我们现在需要寻找最优和,候选数值为[0.01, 0.03, 0.1, 0.3, 1, 3, 10, 30, 100]
raw_data = loadmat('数据集/ex6data3.mat')
data = pd.DataFrame(raw_data['X'], columns=['X1', 'X2'])
data['y'] = raw_data['y']
Xval = raw_data['Xval']
yval = raw_data['yval']
fig, ax = plt.subplots(figsize=(12, 8))
plot_init_pic(data, fig, ax)
ax.set_xlabel('X1')
ax.set_ylabel('X2')
ax.legend()
plt.show()
找最优超参数
C_values = [0.01, 0.03, 0.1, 0.3, 1, 3, 10, 30, 100]
gamma_values = [0.01, 0.03, 0.1, 0.3, 1, 3, 10, 30, 100]
best_score = 0
best_params = {'C':None, 'gamma':None}
for c in C_values:
for gamma in gamma_values:
svc = svm.SVC(C=c, gamma=gamma, probability=True)

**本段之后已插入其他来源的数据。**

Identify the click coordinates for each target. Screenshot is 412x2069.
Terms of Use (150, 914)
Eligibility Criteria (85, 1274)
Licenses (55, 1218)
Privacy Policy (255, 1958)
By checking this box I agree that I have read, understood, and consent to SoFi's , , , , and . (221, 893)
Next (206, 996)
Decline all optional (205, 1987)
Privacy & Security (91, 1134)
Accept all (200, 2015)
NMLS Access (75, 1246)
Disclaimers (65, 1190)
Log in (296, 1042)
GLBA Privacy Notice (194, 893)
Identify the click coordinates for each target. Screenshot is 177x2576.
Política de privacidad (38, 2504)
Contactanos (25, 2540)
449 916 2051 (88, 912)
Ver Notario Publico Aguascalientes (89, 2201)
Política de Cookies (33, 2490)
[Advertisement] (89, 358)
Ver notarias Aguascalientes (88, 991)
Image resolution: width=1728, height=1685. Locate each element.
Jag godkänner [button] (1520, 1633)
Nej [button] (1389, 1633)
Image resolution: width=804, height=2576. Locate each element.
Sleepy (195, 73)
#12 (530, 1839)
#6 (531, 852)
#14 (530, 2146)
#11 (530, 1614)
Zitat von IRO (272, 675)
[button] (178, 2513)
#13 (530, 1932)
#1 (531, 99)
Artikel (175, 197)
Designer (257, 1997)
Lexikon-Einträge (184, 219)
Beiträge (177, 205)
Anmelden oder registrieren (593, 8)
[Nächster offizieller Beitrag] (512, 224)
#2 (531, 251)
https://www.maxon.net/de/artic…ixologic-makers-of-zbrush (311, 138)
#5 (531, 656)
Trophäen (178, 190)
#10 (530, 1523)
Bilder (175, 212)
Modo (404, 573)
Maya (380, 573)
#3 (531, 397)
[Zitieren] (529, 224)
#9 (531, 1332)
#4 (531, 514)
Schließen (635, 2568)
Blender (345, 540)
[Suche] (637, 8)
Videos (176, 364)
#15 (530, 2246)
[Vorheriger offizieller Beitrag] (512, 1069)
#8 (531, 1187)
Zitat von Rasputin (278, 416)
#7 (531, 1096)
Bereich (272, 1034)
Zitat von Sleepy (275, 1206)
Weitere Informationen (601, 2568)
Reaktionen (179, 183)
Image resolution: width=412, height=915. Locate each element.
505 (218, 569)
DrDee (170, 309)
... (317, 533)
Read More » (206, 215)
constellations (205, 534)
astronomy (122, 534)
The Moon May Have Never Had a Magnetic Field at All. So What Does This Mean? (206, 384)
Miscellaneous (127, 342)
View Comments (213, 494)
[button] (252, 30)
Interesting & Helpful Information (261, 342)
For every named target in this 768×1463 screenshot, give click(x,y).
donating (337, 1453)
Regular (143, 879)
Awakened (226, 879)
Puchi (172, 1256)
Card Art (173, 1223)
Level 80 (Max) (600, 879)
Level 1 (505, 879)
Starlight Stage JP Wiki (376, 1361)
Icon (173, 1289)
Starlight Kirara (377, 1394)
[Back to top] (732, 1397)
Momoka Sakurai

svc.fit(data[['X1', 'X2']], data['y']) # 用训练集训练
score = svc.score(Xval, yval) # 用验证集选优
if score > best_score:
best_score = score
best_params['C'] = c
best_params['gamma'] = gamma
best_score, best_params
(0.965, {'C': 0.3, 'gamma': 100})
绘制决策曲线
svc3 = svm.SVC(C=best_params['C'], gamma=best_params['gamma'], probability=True)
svc3
SVC(C=0.3, break_ties=False, cache_size=200, class_weight=None, coef0=0.0,
decision_function_shape='ovr', degree=3, gamma=100, kernel='rbf',
max_iter=-1, probability=True, random_state=None, shrinking=True, tol=0.001,
verbose=False)
svc3.fit(data[['X1', 'X2']], data['y'])
svc3.score(data[['X1', 'X2']], data['y'])
0.95260663507109
fig, ax = plt.subplots(figsize=(12, 8))
plot_init_pic(data, fig, ax)
plot_decision_boundary(svc3, -0.6, 0.3, -0.7, 0.6, ax)
ax.set_xlabel('X1')
ax.set_ylabel('X2')
ax.legend()
plt.show()
垃圾邮件处理
在这一部分中,我们的目标是使用SVM来构建垃圾邮件过滤器。
特征提取的思路:
首先对垃圾邮件进行预处理:
Lower-casing
Stripping HTML
Normalizing URLs
Normalizing Email Addresses
Normalizing Numbers
Normalizing Dollars
Word Stemming
Removal of non-words
然后统计所有的垃圾邮件中单词出现的频率,提取频率超过100次的单词,得到一个单词列表。
将每个单词替换为列表中对应的编号。
提取特征:每个邮件对应一个n维向量$R^n$,$x_i \in {0, 1}$,如果第i个单词出现,则$x_i=1$,否则$x_i=0$
本文偷懒直接使用已经处理好的特征和数据...
spam_train = loadmat('数据集/spamTrain.mat')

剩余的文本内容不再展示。